EXCERPTED TEXT ::
/---

They do not tone your arms; they can only make your arms bigger. The only thing that muscles do is get bigger and smaller. Toning, the word used to describe the look of well-defined muscles, requires losing body fat while gaining muscle, which means controlling your diet and doing exercises that build muscle.

Is there any advantage to wearing weights while walking?

They do have the benefit of making your walk a better workout -- but only if you're healthy. I would be concerned about anything that goes around your wrist, especially something constrictive. There’s a chance of an injury, especially to the nerve that gives you feeling on the backs of your thumb and index and middle fingers.

Wearing something too tight around your wrist – even a watch or a weightlifting glove – can give you numbness or a burning sensation.

What do we take for granted about our wrist strength?

The nerves. A lot of wrist positions during exercise can put undue pressure on those nerves and put people at risk for conditions such as carpal tunnel syndrome, which is common and can cause tingling or numbness so intense that it can wake them up at night.

\---

RECORD EXTRACTS ::
/---

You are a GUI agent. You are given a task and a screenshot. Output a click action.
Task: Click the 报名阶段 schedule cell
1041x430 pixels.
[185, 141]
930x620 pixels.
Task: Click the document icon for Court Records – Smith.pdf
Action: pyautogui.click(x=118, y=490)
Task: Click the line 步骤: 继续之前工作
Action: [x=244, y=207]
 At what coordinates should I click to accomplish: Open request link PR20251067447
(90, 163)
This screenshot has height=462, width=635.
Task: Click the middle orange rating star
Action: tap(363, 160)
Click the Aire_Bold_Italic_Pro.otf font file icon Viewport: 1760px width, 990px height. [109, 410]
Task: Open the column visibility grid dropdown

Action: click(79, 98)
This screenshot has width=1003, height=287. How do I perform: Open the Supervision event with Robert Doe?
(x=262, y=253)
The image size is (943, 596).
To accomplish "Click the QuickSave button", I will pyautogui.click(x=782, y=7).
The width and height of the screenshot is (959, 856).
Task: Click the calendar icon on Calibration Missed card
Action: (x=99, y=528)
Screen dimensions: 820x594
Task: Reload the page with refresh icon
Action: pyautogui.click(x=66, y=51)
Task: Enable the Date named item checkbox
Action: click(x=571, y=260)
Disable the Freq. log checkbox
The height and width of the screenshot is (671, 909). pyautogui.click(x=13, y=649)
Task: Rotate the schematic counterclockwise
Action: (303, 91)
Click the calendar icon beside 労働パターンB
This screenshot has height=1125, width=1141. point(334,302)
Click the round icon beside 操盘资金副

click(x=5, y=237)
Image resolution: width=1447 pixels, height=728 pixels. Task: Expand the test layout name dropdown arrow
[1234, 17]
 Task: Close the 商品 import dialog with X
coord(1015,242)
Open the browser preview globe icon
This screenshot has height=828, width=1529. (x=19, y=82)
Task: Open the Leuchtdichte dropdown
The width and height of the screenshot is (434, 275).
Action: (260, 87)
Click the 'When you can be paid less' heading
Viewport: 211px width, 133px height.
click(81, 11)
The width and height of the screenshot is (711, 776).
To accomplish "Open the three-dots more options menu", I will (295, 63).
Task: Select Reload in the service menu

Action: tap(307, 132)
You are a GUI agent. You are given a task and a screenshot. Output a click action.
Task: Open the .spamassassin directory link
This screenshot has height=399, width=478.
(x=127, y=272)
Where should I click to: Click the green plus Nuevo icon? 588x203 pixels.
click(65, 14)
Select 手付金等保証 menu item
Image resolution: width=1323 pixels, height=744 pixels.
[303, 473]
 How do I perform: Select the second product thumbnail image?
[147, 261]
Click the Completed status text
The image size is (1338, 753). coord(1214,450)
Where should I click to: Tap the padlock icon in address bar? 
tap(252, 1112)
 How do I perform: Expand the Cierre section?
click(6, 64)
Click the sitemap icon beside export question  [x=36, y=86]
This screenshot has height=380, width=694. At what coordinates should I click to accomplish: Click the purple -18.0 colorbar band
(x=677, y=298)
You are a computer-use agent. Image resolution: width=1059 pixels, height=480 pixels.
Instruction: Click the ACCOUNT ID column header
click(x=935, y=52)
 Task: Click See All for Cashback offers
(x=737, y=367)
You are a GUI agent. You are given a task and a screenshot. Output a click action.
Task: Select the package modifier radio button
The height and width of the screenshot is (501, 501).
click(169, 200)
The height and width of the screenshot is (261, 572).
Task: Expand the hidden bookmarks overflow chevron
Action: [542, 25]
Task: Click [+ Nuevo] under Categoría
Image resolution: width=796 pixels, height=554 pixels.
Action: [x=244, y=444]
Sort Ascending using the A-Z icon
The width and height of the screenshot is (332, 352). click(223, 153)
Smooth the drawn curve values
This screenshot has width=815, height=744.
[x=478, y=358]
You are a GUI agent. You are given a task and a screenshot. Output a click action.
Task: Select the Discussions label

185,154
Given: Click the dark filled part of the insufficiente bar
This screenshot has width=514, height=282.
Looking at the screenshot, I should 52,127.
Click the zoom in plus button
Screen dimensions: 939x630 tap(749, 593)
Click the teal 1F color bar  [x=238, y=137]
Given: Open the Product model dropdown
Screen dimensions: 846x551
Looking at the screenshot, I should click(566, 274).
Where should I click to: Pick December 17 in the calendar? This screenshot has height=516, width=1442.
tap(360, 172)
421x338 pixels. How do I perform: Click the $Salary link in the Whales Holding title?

\---

TO DO ::
(a) Copy the text on arm weights and wrist health word for word, from "They do have" to "a burning sensation.".
(b) According to the text on arm weights and wrist health, what can wearing something too tight around the wrist cause?
(c) Continue the text on arm weights and wrist health, picking up after its final sentence.

ANSWERS FOR THE EXERCISE ::
(a)
They do have the benefit of making your walk a better workout -- but only if you're healthy. I would be concerned about anything that goes around your wrist, especially something constrictive. There’s a chance of an injury, especially to the nerve that gives you feeling on the backs of your thumb and index and middle fingers.

Wearing something too tight around your wrist – even a watch or a weightlifting glove – can give you numbness or a burning sensation.

(b) Numbness or a burning sensation.

(c)
People with carpal tunnel have too much pressure around the median nerve in their wrist. When that nerve has too much pressure on it, it can’t do its job of providing feeling. Take push-ups for instance. The way a push-up puts your wrists at maximum extension is not ideal for either your cartilage or tendons. Ideally, the more you keep your wrist in a neutral position while exercising is going to be better for you. To be clear, push-ups don’t lead to carpal tunnel syndrome. But if you’ve had it, you may notice more symptoms when your wrist is in a bent position.

You have to think about what the goal of exercise is. Push-ups strengthen your chest muscles; you don't need to stress your wrists at the same time. The best approach is to do push-ups on your knuckles in order to keep your wrists in a neutral position. That said, they’re harder to do and might be too difficult for the average person.

Getting patients back to the lives they want

Dr. Paulvalery Roulette joined Novant Health as a hand and upper-extremity surgeon in 2019.

The Harvard Medical School graduate says his pursuit of orthopedics boils down to a simple philosophy: “You’re trying to get people back to what they were before, or close to it,” he said.

While at school, a visit to Haiti confirmed Roulette’s passion. There he worked with local surgeons and has since returned for medical mission trips.

“I realized how under-resourced surgery was in Third World countries,” he said. “People there need surgery, too. That experience showed me that I could marry a passion of mine with something that I found fun.”

Those travels over the last few years have served his practice here at home.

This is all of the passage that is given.